For the past few years, courts throughout the U.S. have repeatedly struck down class action waivers under state unconscionability law. In a sweeping decision yesterday, the U.S. Supreme Court reversed that trend, handing down its much-awaited decision in AT&T Mobility v. Concepcion, No. 09-893, 2011 U.S. LEXIS 3367 (U.S. 2011). This decision will affect the class action exposure of businesses in a wide span of industries, and once again places class action waivers on equal footing with other contractual provisions that companies include in their arbitration agreements.

THE DECISION PARSED

The arbitration provision at issue was part of a two-year AT&T service contract, requiring the Concepcions to arbitrate any disputes with AT&T and prohibiting them from adjudicating their disputes as part of a class action—commonly referred to as a "class action waiver."

In a 5-4 decision, the Supreme Court held that AT&T's arbitration clause was enforceable despite the class action waiver. The issue decided by the Court was whether the Federal Arbitration Act, 9 U.S.C. § 1 et seq. (FAA) preempts California's common law of unconscionability, pursuant to which California courts (and the Ninth Circuit, following in lockstep), have struck most class action waiver clauses in consumer contracts since 2005. See Discover Bank v. Superior Court, 36 Cal. 4th 148 (2005).

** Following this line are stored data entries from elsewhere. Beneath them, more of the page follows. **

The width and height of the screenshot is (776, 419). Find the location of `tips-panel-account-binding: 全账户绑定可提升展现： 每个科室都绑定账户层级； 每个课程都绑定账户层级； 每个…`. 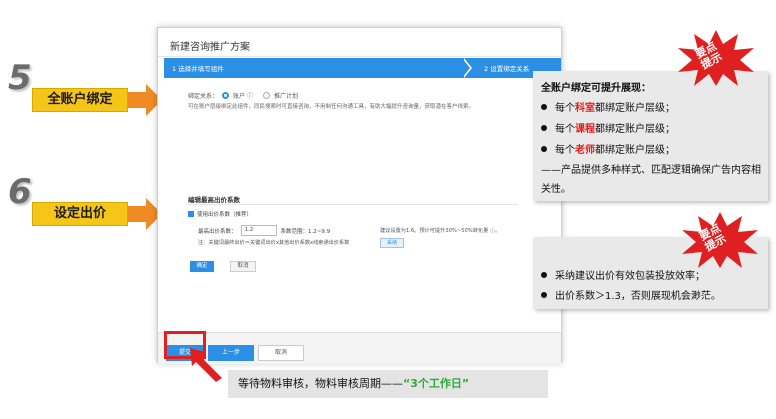

tips-panel-account-binding: 全账户绑定可提升展现： 每个科室都绑定账户层级； 每个课程都绑定账户层级； 每个… is located at coordinates (650, 136).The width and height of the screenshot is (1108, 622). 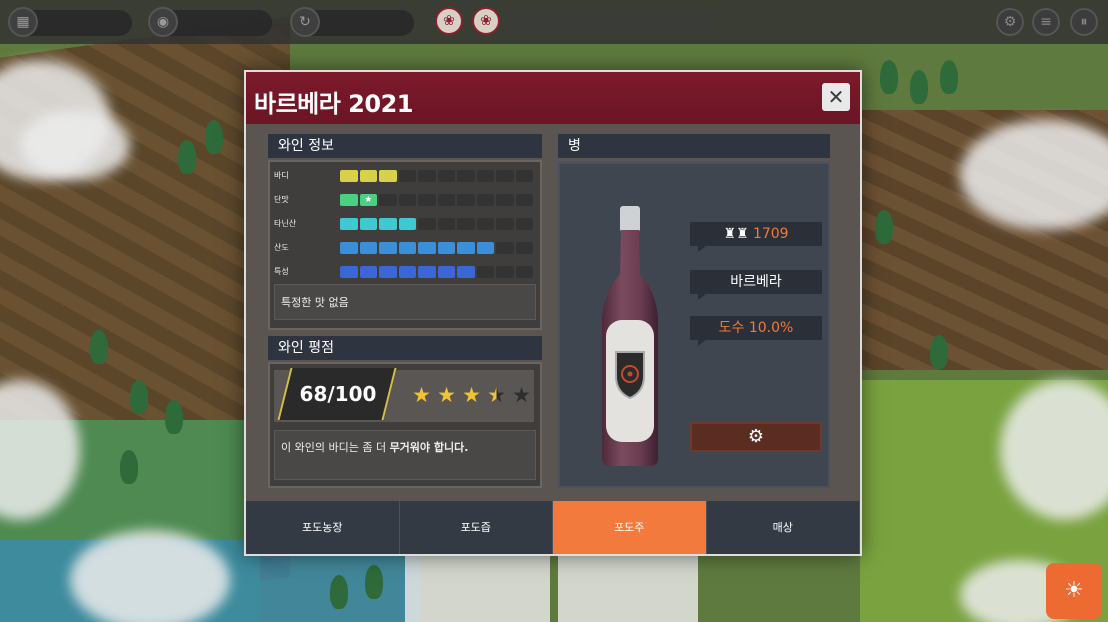 I want to click on review-text: 이 와인의 바디는 좀 더 무거워야 합니다., so click(x=405, y=455).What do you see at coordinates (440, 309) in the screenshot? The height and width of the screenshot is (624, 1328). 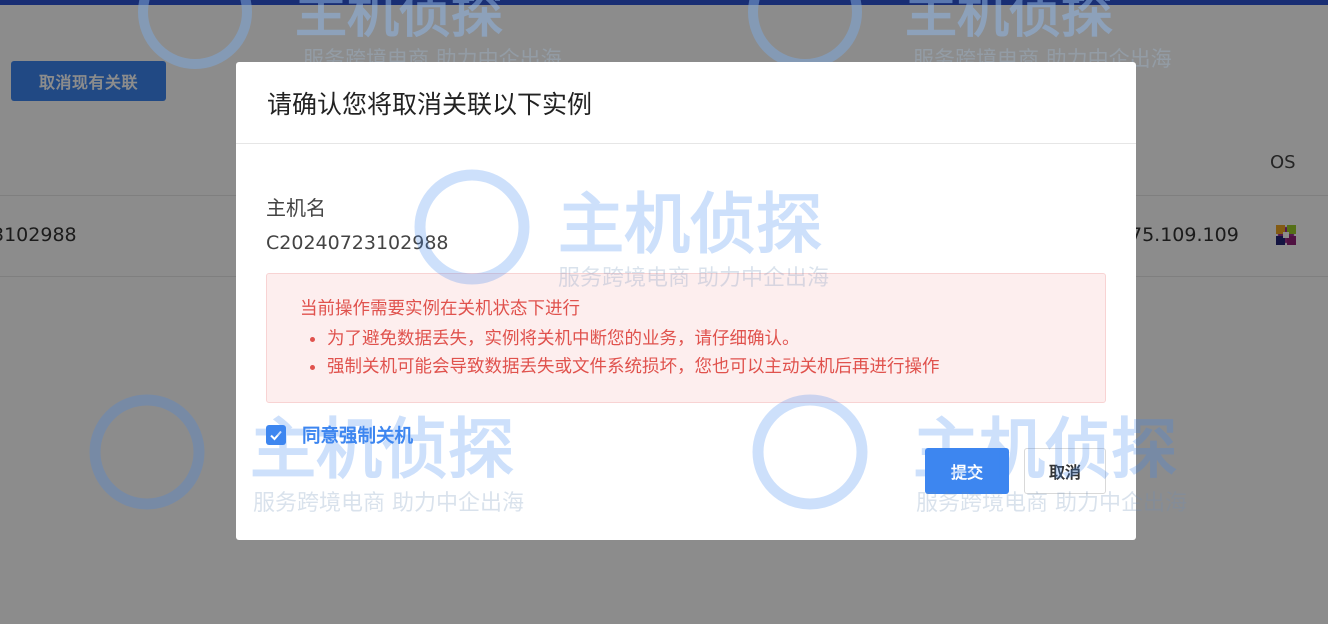 I see `alert-title: 当前操作需要实例在关机状态下进行` at bounding box center [440, 309].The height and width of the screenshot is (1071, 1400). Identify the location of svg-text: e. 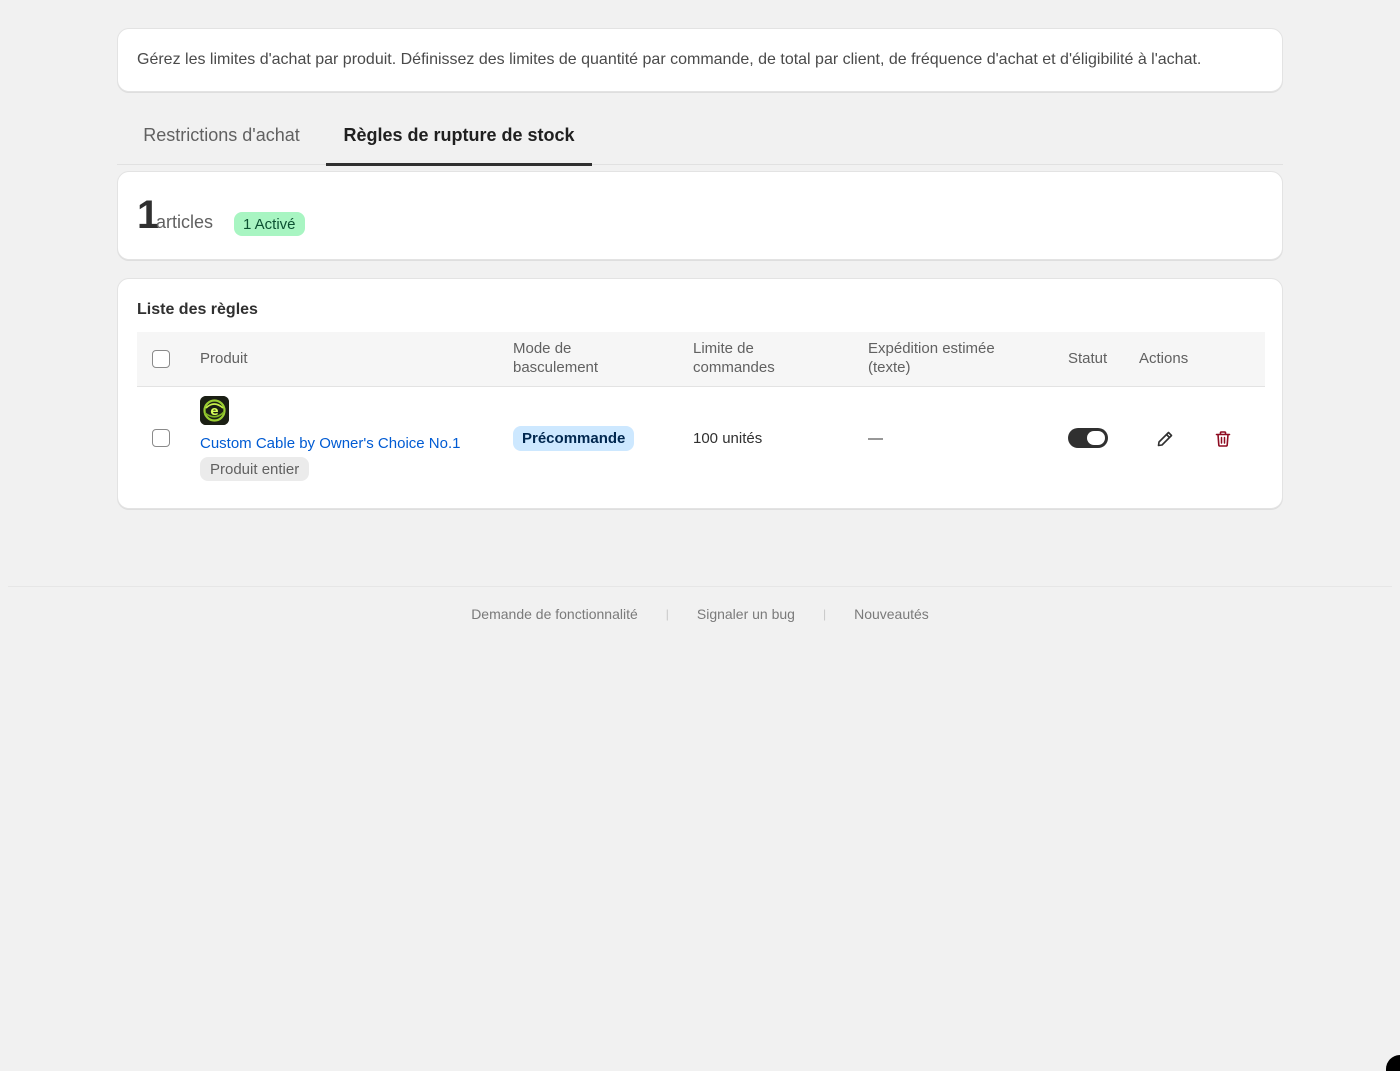
(214, 411).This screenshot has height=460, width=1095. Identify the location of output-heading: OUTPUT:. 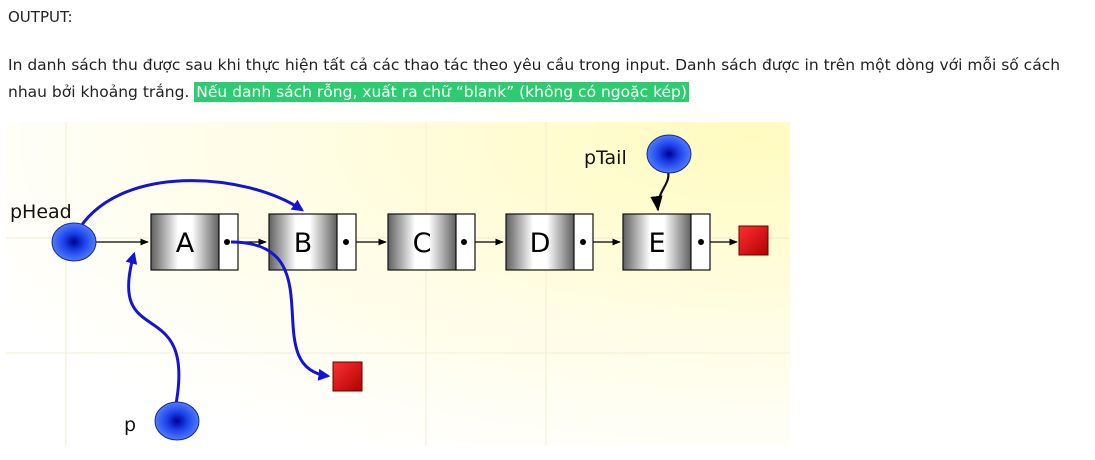
(40, 17).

The Supreme Court held that AT&T's arbitration agreement was enforceable notwithstanding the class action waiver because California law conflicts with the FAA—read, is preempted—for three reasons. First, the principal advantage of arbitration—its informality—is sacrificed when class arbitration is imposed. Second, class arbitration in fact requires procedural formality under the AAA's rules governing class arbitrations, which follow the rigorous Federal Rules of Civil Procedure. Third, class arbitration greatly increases risks to defendants, as arbitration is poorly suited to the higher stakes of class action litigation.

WHAT THE DECISION MEANS

The Supreme Court's decision will have a far-reaching effect on the enforceability of arbitration agreements with class action waivers. This decision not only sweeps aside unconscionability as a basis for avoiding class action waivers, but also all other state-created doctrines based on public policy. Moreover, although the Concepcion opinion is silent to its application in the employment context, the holding is broad enough to encompass mandatory arbitration agreements.

Because of the generality of this update, the information provided herein may not be applicable in all situations and should not be acted upon without specific legal advice based on particular situations.